• [Aim of the task] Give back the entire listing verbatim.

------------------------------------------------------------------------

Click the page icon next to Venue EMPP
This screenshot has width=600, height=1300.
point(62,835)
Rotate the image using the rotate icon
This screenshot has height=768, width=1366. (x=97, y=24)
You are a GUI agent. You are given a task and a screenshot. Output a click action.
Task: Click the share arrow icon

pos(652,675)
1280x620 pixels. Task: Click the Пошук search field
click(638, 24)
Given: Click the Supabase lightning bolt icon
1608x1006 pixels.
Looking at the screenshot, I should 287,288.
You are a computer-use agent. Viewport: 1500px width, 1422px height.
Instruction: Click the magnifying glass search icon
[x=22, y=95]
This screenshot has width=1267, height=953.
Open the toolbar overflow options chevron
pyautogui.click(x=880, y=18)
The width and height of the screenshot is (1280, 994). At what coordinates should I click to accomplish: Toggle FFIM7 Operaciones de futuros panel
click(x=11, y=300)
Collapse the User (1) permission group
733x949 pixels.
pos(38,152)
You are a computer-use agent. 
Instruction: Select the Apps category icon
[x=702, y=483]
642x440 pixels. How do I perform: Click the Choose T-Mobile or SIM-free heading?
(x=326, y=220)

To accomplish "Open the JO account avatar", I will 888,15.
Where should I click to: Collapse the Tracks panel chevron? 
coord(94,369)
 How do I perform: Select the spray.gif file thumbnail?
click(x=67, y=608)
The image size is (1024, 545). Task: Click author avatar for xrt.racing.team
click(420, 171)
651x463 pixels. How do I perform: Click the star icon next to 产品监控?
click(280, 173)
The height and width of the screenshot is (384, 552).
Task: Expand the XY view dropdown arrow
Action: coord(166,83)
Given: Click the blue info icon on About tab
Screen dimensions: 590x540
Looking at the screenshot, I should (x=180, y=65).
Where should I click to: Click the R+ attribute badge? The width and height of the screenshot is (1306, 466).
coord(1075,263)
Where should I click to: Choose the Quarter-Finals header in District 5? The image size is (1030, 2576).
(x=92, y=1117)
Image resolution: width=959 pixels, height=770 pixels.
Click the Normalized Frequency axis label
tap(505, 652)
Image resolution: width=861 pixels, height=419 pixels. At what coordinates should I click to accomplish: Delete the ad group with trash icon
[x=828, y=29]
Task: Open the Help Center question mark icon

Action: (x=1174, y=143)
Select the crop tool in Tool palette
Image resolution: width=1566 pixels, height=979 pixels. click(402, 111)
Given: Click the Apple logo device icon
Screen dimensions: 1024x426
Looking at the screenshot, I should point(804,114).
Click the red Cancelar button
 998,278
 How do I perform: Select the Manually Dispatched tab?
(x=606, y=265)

------------------------------------------------------------------------

• [Your response]
Click the page icon next to Venue EMPP
This screenshot has width=600, height=1300.
point(62,835)
Rotate the image using the rotate icon
This screenshot has height=768, width=1366. (x=97, y=24)
You are a GUI agent. You are given a task and a screenshot. Output a click action.
Task: Click the share arrow icon

pos(652,675)
1280x620 pixels. Task: Click the Пошук search field
click(638, 24)
Given: Click the Supabase lightning bolt icon
1608x1006 pixels.
Looking at the screenshot, I should 287,288.
You are a computer-use agent. Viewport: 1500px width, 1422px height.
Instruction: Click the magnifying glass search icon
[x=22, y=95]
This screenshot has width=1267, height=953.
Open the toolbar overflow options chevron
pyautogui.click(x=880, y=18)
The width and height of the screenshot is (1280, 994). At what coordinates should I click to accomplish: Toggle FFIM7 Operaciones de futuros panel
click(x=11, y=300)
Collapse the User (1) permission group
733x949 pixels.
pos(38,152)
You are a computer-use agent. 
Instruction: Select the Apps category icon
[x=702, y=483]
642x440 pixels. How do I perform: Click the Choose T-Mobile or SIM-free heading?
(x=326, y=220)

To accomplish "Open the JO account avatar", I will 888,15.
Where should I click to: Collapse the Tracks panel chevron? 
coord(94,369)
 How do I perform: Select the spray.gif file thumbnail?
click(x=67, y=608)
The image size is (1024, 545). Task: Click author avatar for xrt.racing.team
click(420, 171)
651x463 pixels. How do I perform: Click the star icon next to 产品监控?
click(280, 173)
The height and width of the screenshot is (384, 552).
Task: Expand the XY view dropdown arrow
Action: coord(166,83)
Given: Click the blue info icon on About tab
Screen dimensions: 590x540
Looking at the screenshot, I should (x=180, y=65).
Where should I click to: Click the R+ attribute badge? The width and height of the screenshot is (1306, 466).
coord(1075,263)
Where should I click to: Choose the Quarter-Finals header in District 5? The image size is (1030, 2576).
(x=92, y=1117)
Image resolution: width=959 pixels, height=770 pixels.
Click the Normalized Frequency axis label
tap(505, 652)
Image resolution: width=861 pixels, height=419 pixels. At what coordinates should I click to accomplish: Delete the ad group with trash icon
[x=828, y=29]
Task: Open the Help Center question mark icon

Action: (x=1174, y=143)
Select the crop tool in Tool palette
Image resolution: width=1566 pixels, height=979 pixels. click(402, 111)
Given: Click the Apple logo device icon
Screen dimensions: 1024x426
Looking at the screenshot, I should point(804,114).
Click the red Cancelar button
 998,278
 How do I perform: Select the Manually Dispatched tab?
(x=606, y=265)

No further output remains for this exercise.